◆ Given data:

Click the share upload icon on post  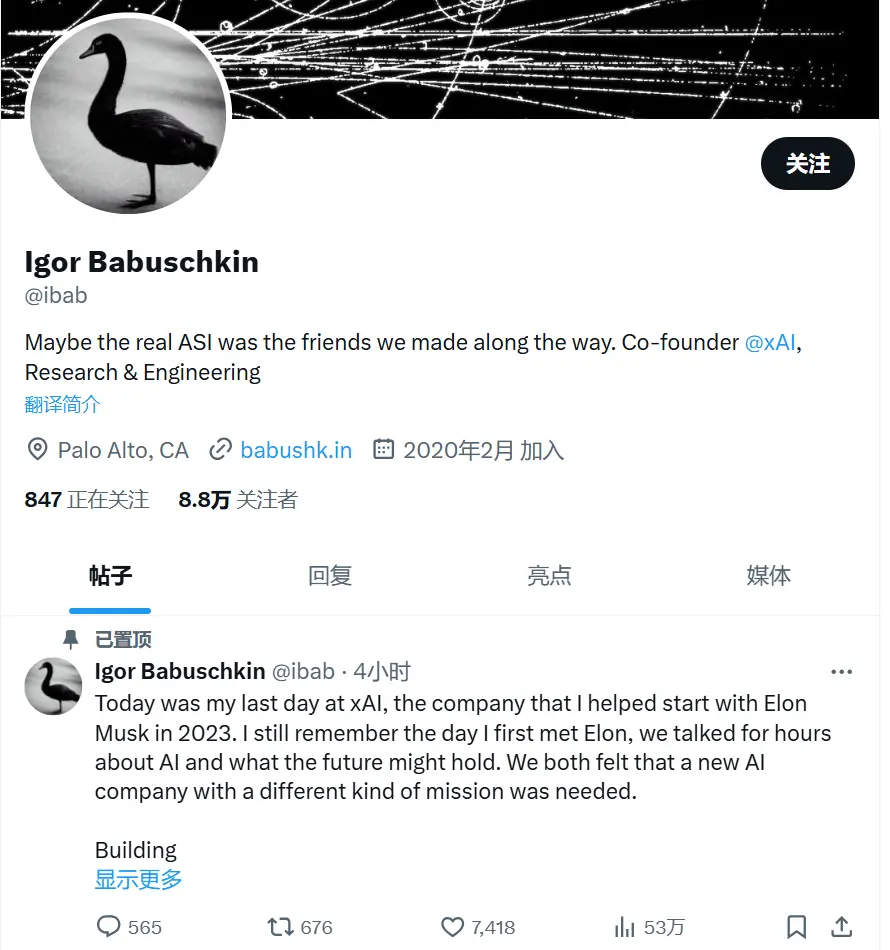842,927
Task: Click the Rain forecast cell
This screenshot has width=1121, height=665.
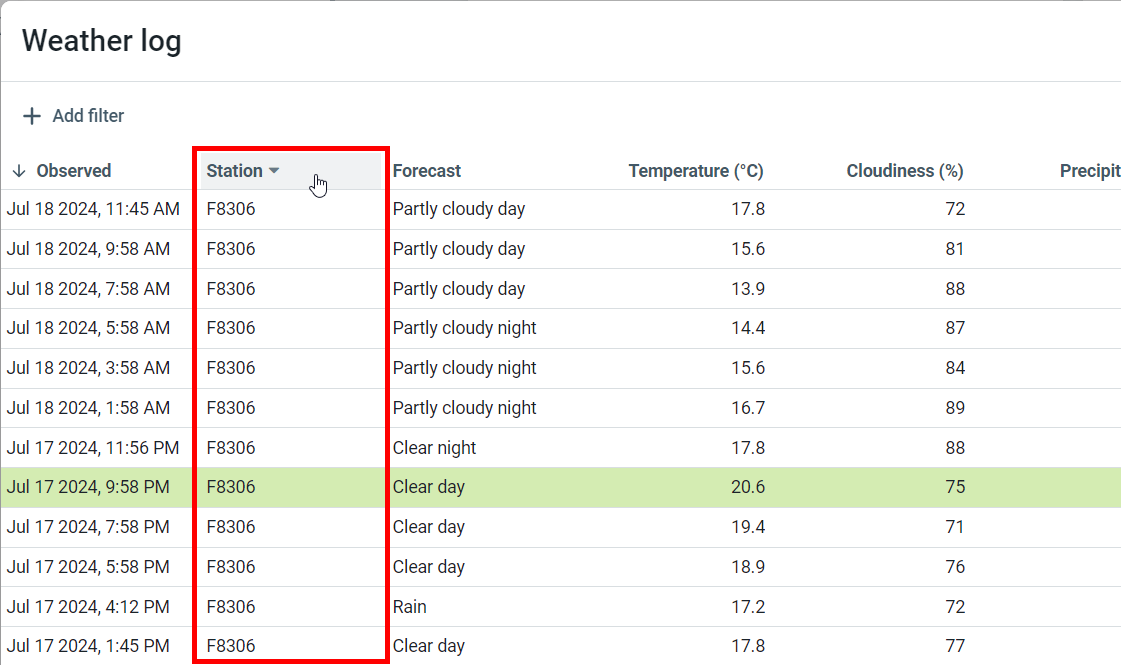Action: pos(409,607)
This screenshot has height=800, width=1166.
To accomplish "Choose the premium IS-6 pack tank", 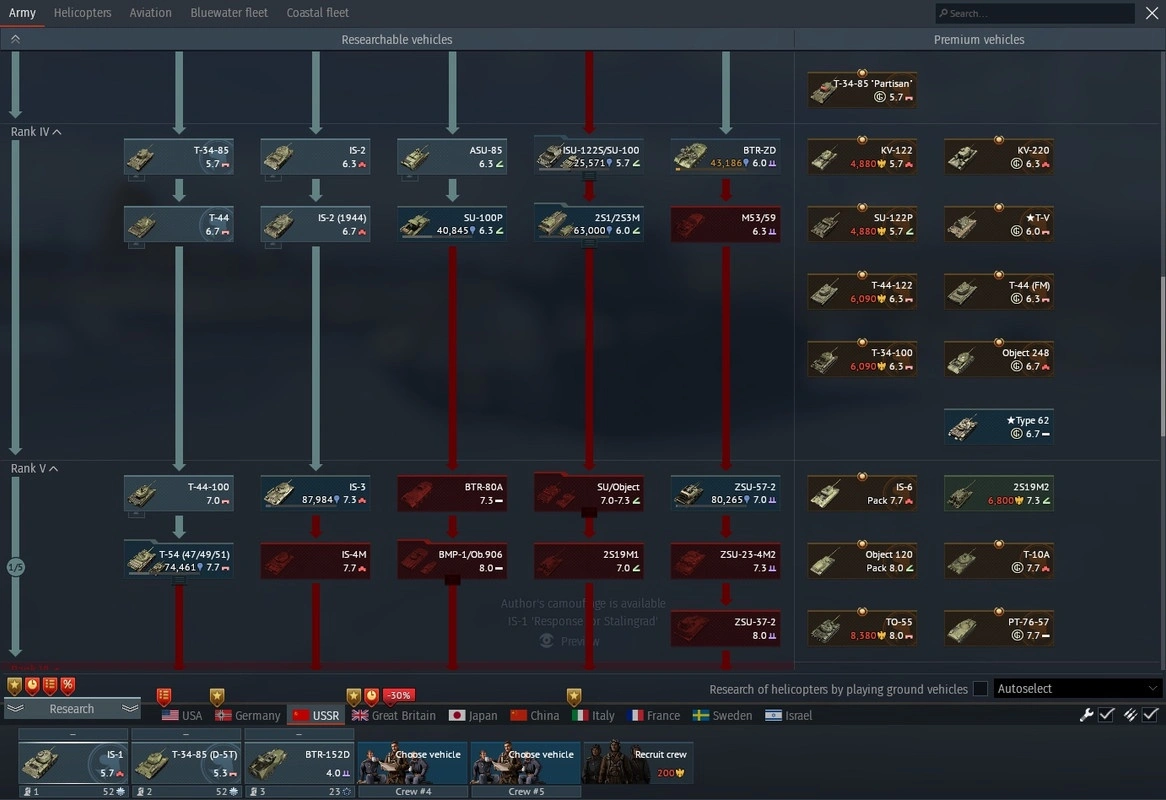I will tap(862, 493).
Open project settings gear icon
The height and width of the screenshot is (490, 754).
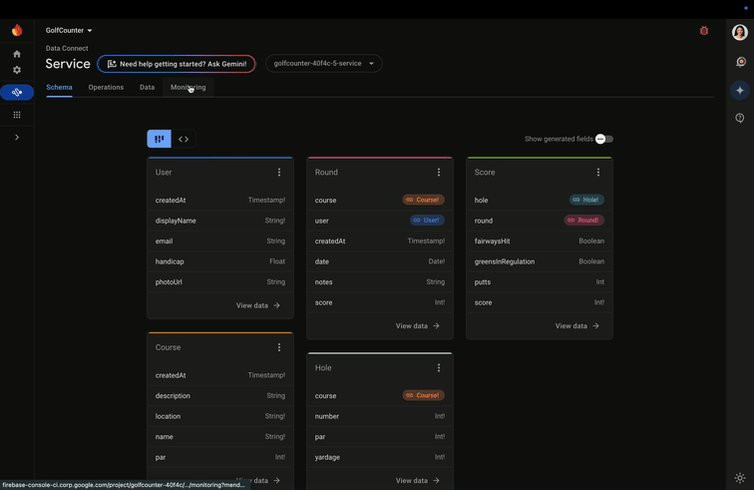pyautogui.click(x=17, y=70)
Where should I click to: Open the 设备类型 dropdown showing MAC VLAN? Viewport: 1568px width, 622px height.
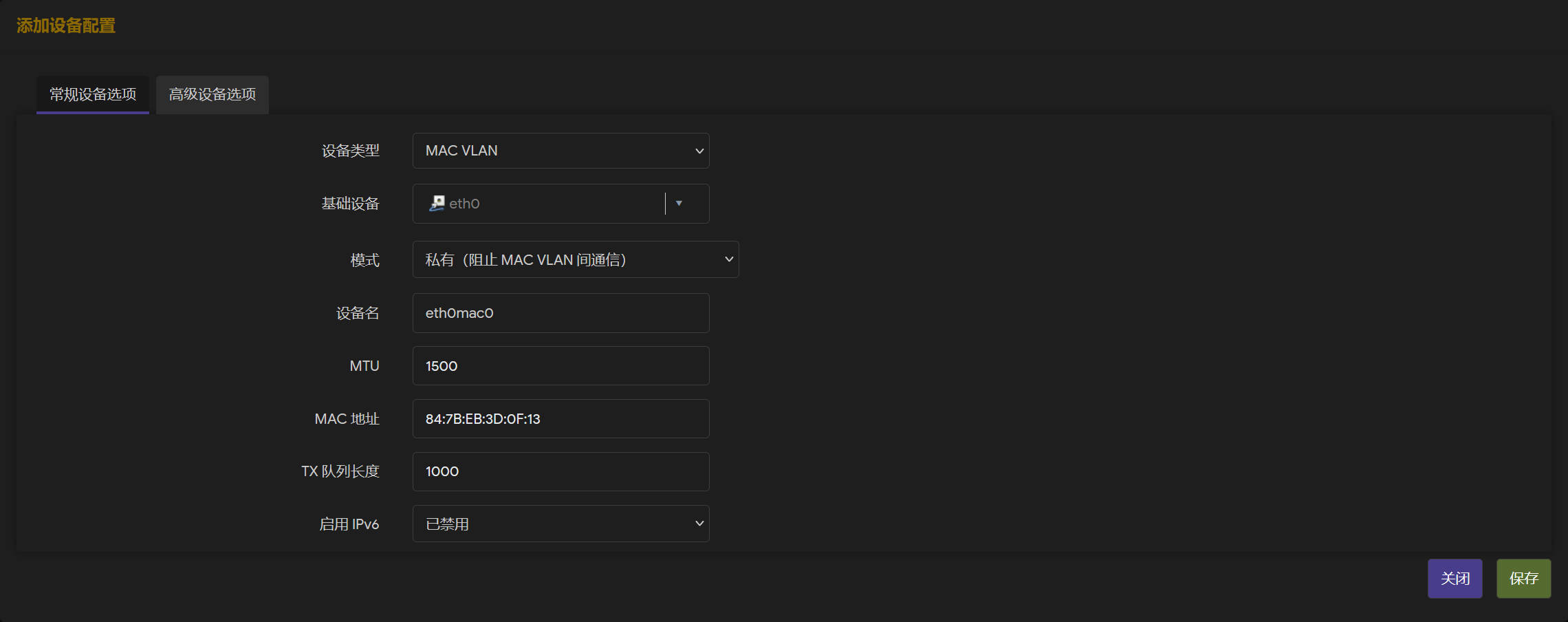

◆ Exercise prompt:
Write out again the lines from the one with "Open project settings gear icon" through the end of the records exactly, without any of the pictures.

◆ Response to this exercise:
Open project settings gear icon
The height and width of the screenshot is (490, 754).
pyautogui.click(x=17, y=70)
Where should I click to: Open the 设备类型 dropdown showing MAC VLAN? Viewport: 1568px width, 622px height.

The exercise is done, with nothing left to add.